The idea: for single-server deployments, SQLite can handle 100k+ ops/sec with WAL mode, so why add infrastructure?
Two modes:
- Embedded: everything in-process, just `import` and go
- Server: run `bunqueue start`, connect multiple workers via TCP
Features: priorities, delays, retries, cron jobs, DLQ, job dependencies, BullMQ-compatible API. Trade-offs vs Redis:
- Not for multi-region distributed systems
- Best for single server or small clusters
Happy to answer any questions about the architecture!For us this is resulted in a big weak point on our architecture because when the service reboots both job pushing and job pulling stops, with the pushing being on the API side bringing the API down. With containers we could have multiple of them running at the same time, but the shared reading/writing of the abstract Redis locks itself.
We are considering BullMQ, because the architecture is sane: * job push: API writes to Redis * job pull: Worker reads from Redis then writes the completion.
How do you see this issue for Bunqueue? What happens when it goes down for 5 minutes, can the jobs be enqueued? Can you run multiple instances of it, failover?
Our throughput (jobs/sec) is small we do have 100k+ scheduled jobs anywhere from minutes to months from now.
Current state: bunqueue is single-server with SQLite persistence.
If the server goes down for 5 minutes, clients cannot push/pull during that window. However: the client SDK has automatic reconnection with exponential backoff + jitter, all data is safe on disk (SQLite WAL mode), and on restart active jobs are detected as stalled and re-queued automatically. Delayed/scheduled jobs resume from their run_at timestamps.
For your use case (100k+ scheduled jobs, low throughput): well-optimized. We use MinHeap + SQLite indexes for O(k) refresh where k = jobs becoming ready, not O(n) scan.
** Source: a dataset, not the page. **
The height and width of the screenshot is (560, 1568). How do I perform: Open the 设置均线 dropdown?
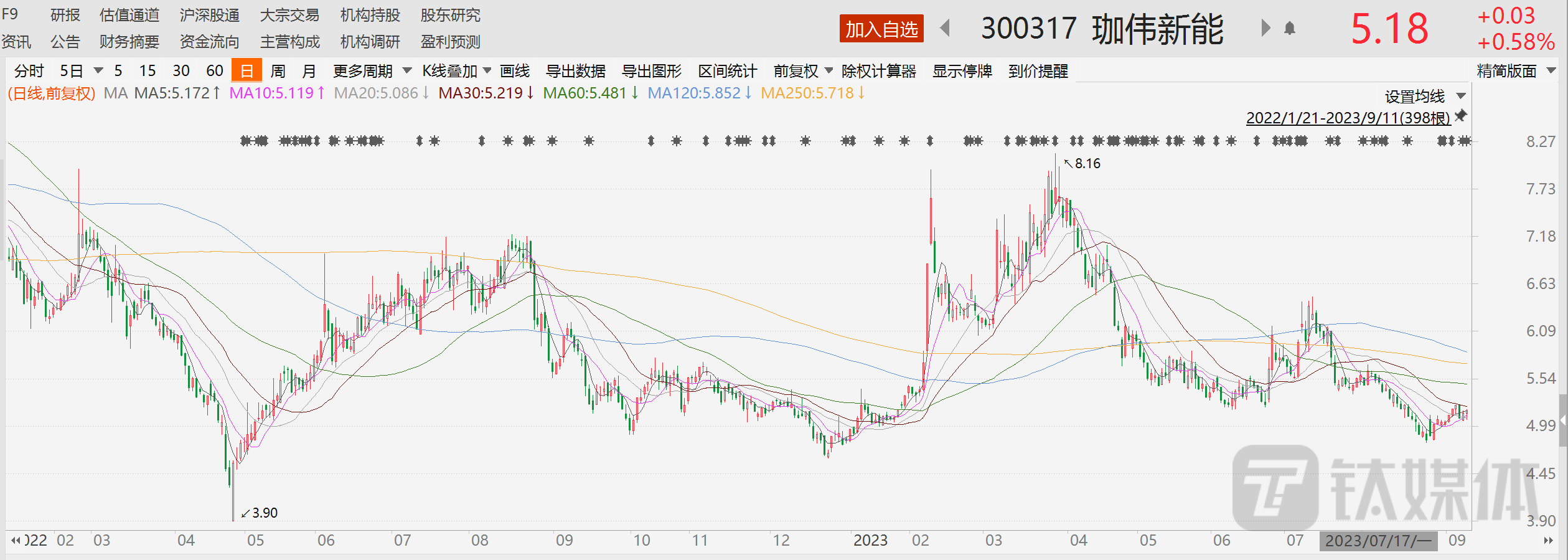click(1425, 97)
What bunqueue does NOT have today: no clustering, no multi-instance with shared state, no automatic failover, no replication.
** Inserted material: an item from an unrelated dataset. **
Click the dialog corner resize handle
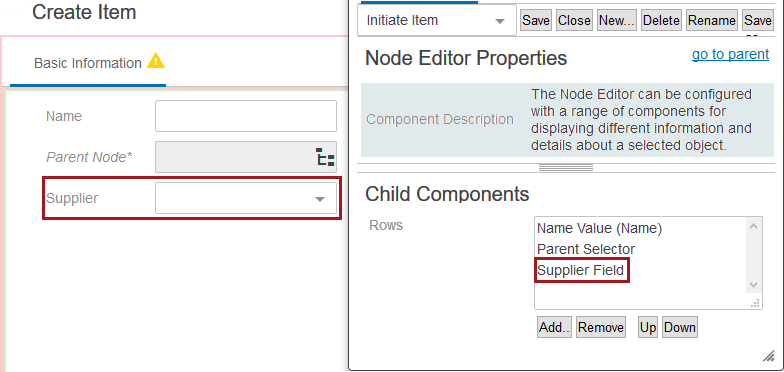 [768, 356]
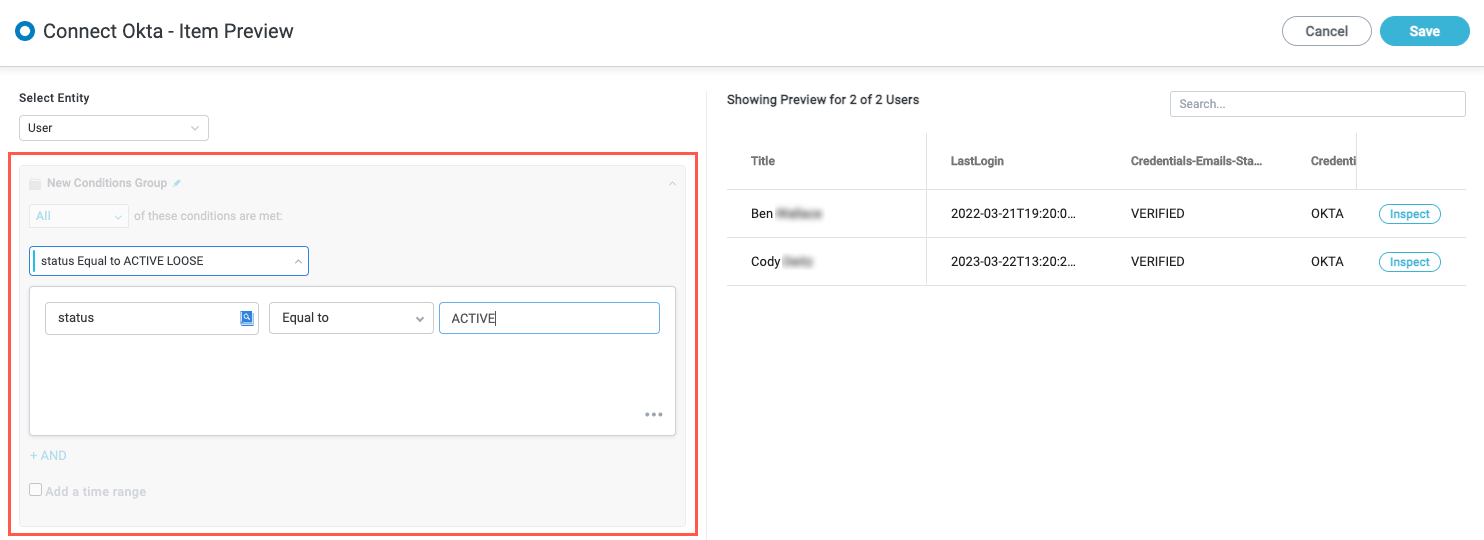
Task: Expand the Equal to operator dropdown
Action: tap(350, 318)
What it does have: S3 automated backups (compressed, checksummed) for disaster recovery. A "durable: true" option for zero data loss on critical jobs. Zero external dependencies.
Roadmap: HA is something we're actively working toward. Native HA with leader election and replication. Managed cloud offering with automatic failover and geographic distribution.
Bottom line: if you need true HA today, BullMQ + Redis Sentinel/Cluster is the safer choice. bunqueue is for when you want simplicity, high performance (~100k jobs/sec), and can tolerate brief downtime with automatic recovery.
Anyway, it made me realize that there's really no reason you can't use a SQL database as a backing store for queue stuff. I should try building my own at some point.
The SQL-as-queue pattern is definitely underrated. Great to hear it worked well at that scale.
If you're too lazy to even write your own comments, I suspect you're too lazy to have written your own software.
At least preface your comment with "The LLM says" or preface your submission with "The LLM wrote this software".
When you repeat the same thing over and over you naturally end up with a tight version of it. That's not an LLM, that's just how it works when you talk about something a lot.
And honestly even if I did use an LLM to write a comment on HN, so what? The code is what matters.
Go run the benchmarks, read the source, open an issue if something breaks.
That's the part that actually counts.
I didn't say it sounded "polished", I said exactly the opposite.
> And honestly even if I did use an LLM to write a comment on HN, so what?
If we wanted to chat with bots, we know where to find them.
Part of what makes these forums fun is human responses. LLMs write "good enough" text but they come off as robotic and inhuman. The only reason to go onto one of these forums is to communicate with people. If I wanted to talk to a robot, I would talk to ChatGPT, which I can do as often as I want.
Using an LLM to polish grammar vs. having it generate opinions wholesale are different things.
Again, not necessarily saying that's what you did, just that that's the red flag.